All the lines below should be set down exactly, with no picture carried into the copy.

● **DATA PROVIDED**:
==========

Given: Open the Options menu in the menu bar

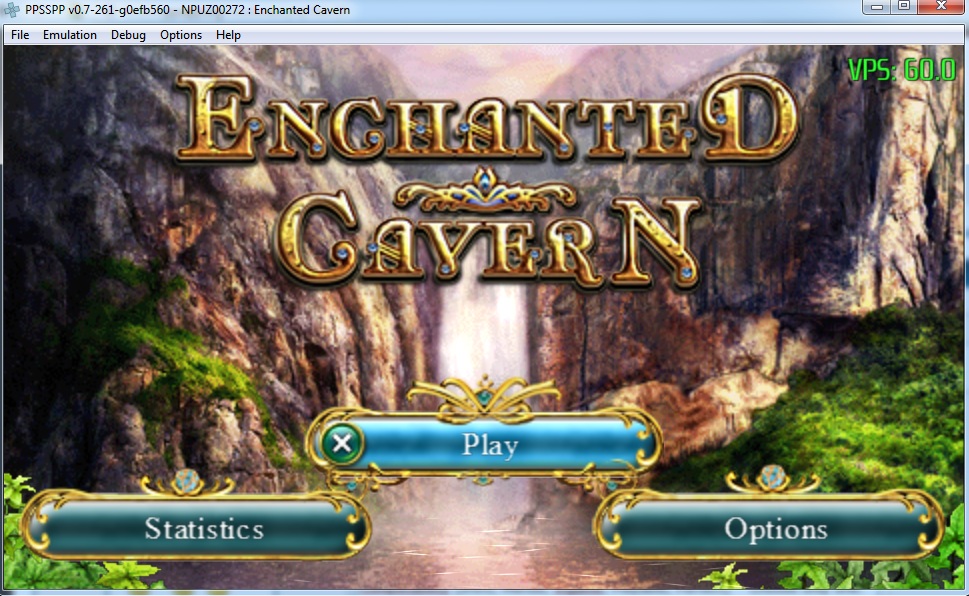Looking at the screenshot, I should click(x=181, y=35).
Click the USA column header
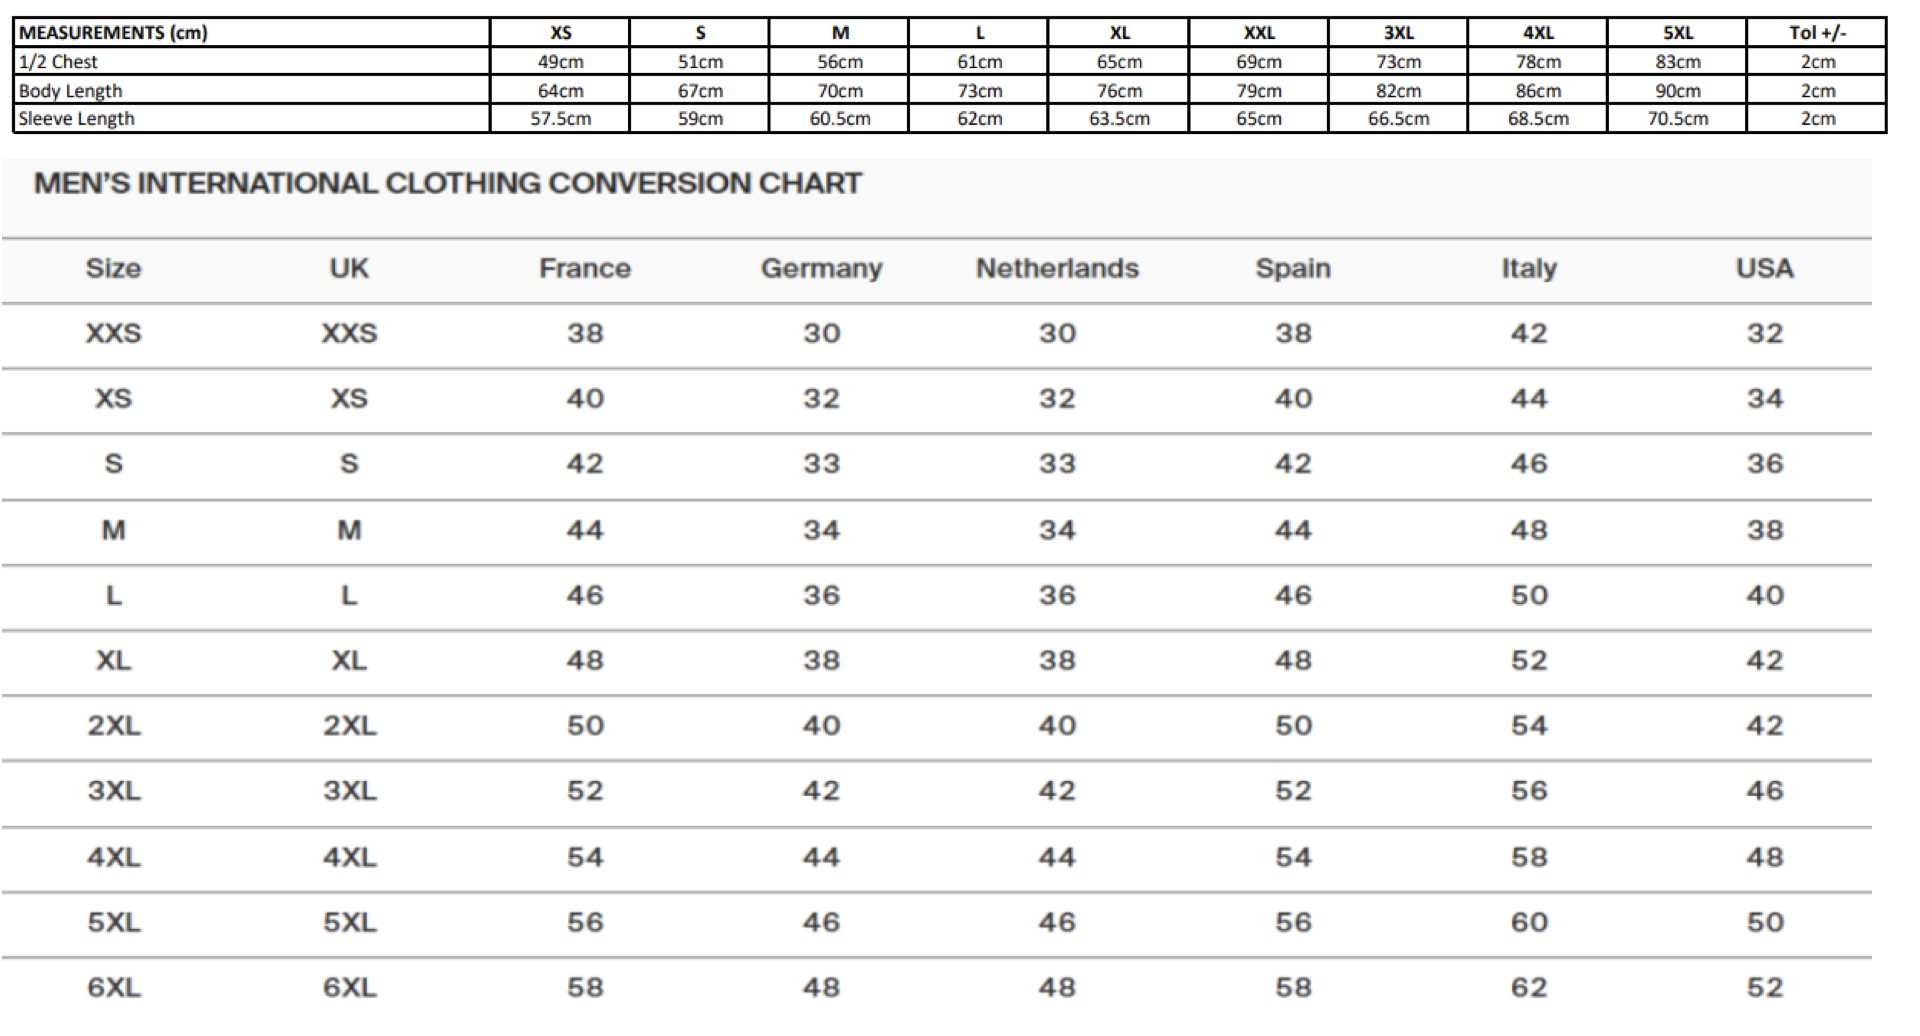1920x1036 pixels. 1764,269
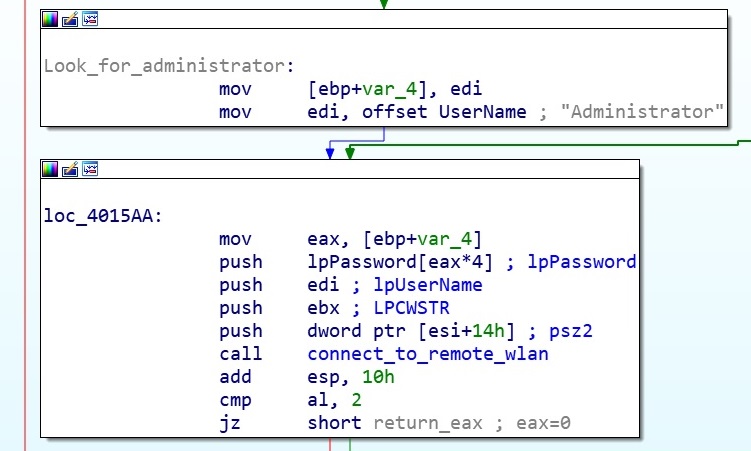Click edit pencil icon on loc_4015AA node
The width and height of the screenshot is (751, 451).
[70, 168]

==========

● **WORKED SOLUTION**:
Given: Open the Options menu in the menu bar

Looking at the screenshot, I should click(x=181, y=35).
Click the USA column header
1920x1036 pixels. 1764,269
Click edit pencil icon on loc_4015AA node
The width and height of the screenshot is (751, 451).
[70, 168]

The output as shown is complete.